Saved data entries:
══════

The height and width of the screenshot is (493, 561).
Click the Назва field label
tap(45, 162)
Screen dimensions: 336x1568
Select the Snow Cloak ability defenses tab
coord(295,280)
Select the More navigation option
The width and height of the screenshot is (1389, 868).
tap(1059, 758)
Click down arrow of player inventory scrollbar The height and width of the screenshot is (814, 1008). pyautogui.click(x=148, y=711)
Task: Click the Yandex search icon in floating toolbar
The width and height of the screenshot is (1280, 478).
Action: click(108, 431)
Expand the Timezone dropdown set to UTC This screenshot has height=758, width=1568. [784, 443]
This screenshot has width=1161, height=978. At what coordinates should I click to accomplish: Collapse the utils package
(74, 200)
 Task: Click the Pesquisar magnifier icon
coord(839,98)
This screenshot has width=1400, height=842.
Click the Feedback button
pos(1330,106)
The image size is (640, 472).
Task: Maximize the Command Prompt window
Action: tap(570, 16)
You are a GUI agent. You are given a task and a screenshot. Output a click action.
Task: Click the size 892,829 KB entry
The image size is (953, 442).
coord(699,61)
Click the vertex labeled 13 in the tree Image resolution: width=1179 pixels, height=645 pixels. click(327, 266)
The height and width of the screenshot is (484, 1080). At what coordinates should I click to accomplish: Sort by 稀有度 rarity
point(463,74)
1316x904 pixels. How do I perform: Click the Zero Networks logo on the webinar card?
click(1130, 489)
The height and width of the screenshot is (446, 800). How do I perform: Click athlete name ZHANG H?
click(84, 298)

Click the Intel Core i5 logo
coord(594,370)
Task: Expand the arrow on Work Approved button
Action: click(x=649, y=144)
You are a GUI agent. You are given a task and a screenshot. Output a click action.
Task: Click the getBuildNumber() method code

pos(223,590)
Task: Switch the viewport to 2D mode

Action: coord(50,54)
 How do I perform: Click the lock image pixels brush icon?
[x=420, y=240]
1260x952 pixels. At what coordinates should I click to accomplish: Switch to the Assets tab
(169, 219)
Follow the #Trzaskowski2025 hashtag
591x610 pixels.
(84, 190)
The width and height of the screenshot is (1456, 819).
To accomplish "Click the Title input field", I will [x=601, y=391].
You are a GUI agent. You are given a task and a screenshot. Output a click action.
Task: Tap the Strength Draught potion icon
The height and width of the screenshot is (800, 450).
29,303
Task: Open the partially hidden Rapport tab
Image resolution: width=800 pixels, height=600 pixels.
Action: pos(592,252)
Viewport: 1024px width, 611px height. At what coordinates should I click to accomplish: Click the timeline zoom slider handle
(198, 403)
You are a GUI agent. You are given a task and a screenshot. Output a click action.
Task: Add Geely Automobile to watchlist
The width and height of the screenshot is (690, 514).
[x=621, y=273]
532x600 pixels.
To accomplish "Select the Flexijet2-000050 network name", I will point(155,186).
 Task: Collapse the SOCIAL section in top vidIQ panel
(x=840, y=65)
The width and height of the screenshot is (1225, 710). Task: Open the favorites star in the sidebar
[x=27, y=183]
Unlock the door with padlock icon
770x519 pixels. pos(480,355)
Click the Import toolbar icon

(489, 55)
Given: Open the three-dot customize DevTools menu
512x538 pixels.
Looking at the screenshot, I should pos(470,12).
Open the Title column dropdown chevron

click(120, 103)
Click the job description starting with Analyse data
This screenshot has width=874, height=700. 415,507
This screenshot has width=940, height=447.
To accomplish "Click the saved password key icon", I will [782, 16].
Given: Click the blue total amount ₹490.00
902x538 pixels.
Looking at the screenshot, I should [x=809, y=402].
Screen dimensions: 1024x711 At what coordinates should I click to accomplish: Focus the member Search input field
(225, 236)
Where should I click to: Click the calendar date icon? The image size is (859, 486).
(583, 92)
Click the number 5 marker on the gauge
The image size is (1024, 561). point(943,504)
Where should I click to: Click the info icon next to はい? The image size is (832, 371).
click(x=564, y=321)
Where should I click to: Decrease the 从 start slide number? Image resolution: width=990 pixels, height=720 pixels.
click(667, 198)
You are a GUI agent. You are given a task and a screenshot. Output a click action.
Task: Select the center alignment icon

══════

Out of the entries above, write out only the lines between the line holding "Click the Назва field label" and the line holding "Click down arrow", inclusive, each exactly as given.

THE ANSWER:
Click the Назва field label
tap(45, 162)
Screen dimensions: 336x1568
Select the Snow Cloak ability defenses tab
coord(295,280)
Select the More navigation option
The width and height of the screenshot is (1389, 868).
tap(1059, 758)
Click down arrow of player inventory scrollbar The height and width of the screenshot is (814, 1008). pyautogui.click(x=148, y=711)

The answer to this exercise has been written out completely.